Ou não: a correnteza é a incontornável e não perdoa a vida que nela se escoa.
26/09/2007
Canto V
A GUERRA DO TERCEIRO DIA
No terceiro dia dos restantes da gente
Após ter batido com a besta de frente
O monstro de sete cabeças virou um moinho
Um obstáculo a ser removido do caminho
Um alvo de guerra neste quixotesco enfrentamento
Que exige perícia e rapidez nos movimentos
O terceiro dia desta andança de triste figura
Tocou de decidir o local, a data e a postura
E encontrar um escudeiro treinado em resgates fálicos
Para operar como um franco atirador cirúrgico e cefálico
Um especialista que inspire confiança, domínio e tino
Nas mãos de quem, cegamente, vou apostar a sorte do meu destino...
27/09/2007
Canto VI
TIRO SECO MISERICORDIOSO
Ainda vivo naturalmente e saudável
Sem a ajuda de medicamentos contínuos...
Esta é a minha principal matéria prima em fluxo
Na fabricação dos meus atuais poemas
Migrando do formalismo para o fatalismo russo
Na tensa expectativa de um mal possivelmente curável
Ainda vivo o gozo da ejaculação líquida
Na fabricação do meu prazer amável
Mas já ouço longinquamente os seus ecos
Nesta inexorável migração para os gozos de tiros secos
Na erétil expectativa do universo todo conspirar favorável.
13/10/2007
Canto VII
MOINHOS DE VENTO
Com uma bagagem pra viagem rápida
E reservas confirmadas de estadias na pousada
Fui rumo ao ho(spi)tel Moinhos de Vento
Como quem vai ao spa descarregar as energias negativas...

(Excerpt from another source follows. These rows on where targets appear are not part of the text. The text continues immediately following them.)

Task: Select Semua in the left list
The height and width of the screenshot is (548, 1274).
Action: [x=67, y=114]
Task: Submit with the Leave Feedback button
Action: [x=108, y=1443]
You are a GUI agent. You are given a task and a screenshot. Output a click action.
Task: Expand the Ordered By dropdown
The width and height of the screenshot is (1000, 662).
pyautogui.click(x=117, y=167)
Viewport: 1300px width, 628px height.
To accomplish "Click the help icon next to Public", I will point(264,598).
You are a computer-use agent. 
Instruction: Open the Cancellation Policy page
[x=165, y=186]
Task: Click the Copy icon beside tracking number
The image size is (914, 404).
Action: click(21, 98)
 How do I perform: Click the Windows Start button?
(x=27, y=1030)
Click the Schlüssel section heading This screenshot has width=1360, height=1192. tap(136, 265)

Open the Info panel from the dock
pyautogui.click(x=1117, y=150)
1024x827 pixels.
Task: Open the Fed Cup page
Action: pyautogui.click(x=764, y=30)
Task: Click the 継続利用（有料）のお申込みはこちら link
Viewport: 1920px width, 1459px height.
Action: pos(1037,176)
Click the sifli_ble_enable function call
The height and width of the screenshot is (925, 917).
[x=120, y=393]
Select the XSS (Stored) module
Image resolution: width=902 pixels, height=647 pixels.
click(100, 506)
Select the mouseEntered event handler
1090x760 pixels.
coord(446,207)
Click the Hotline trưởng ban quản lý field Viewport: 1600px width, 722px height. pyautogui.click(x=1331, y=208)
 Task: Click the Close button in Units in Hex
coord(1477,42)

Mas depois do procedimento de radical descarga prostática
Conheci a náusea anestésica do entre o ser e o nada
E retornei feliz por estar em casa, apesar dos culhões roxos
E da sonda com uma sacola de mijo ensangüentado a tiracolo
Consciente de ser um paciente que aguarda o novo ciclo de sua saga...
23/11/07- 27/11/07
Canto VIII
CONVALESCENÇA
Convalescença é hibernar...
É ficar sentado olhando pela janela
O azul monótono do céu sem nuvens
Hipnotizado por horas a fio pela luz do dia
Sem querer se ocupar com atividade alguma
Convalescença é não agir...
É simplesmente viver cada momento
Com todas as energias concentradas no vital
Pois ser um paciente é ter paciência oriental:
Convalescença é o apogeu da respiração.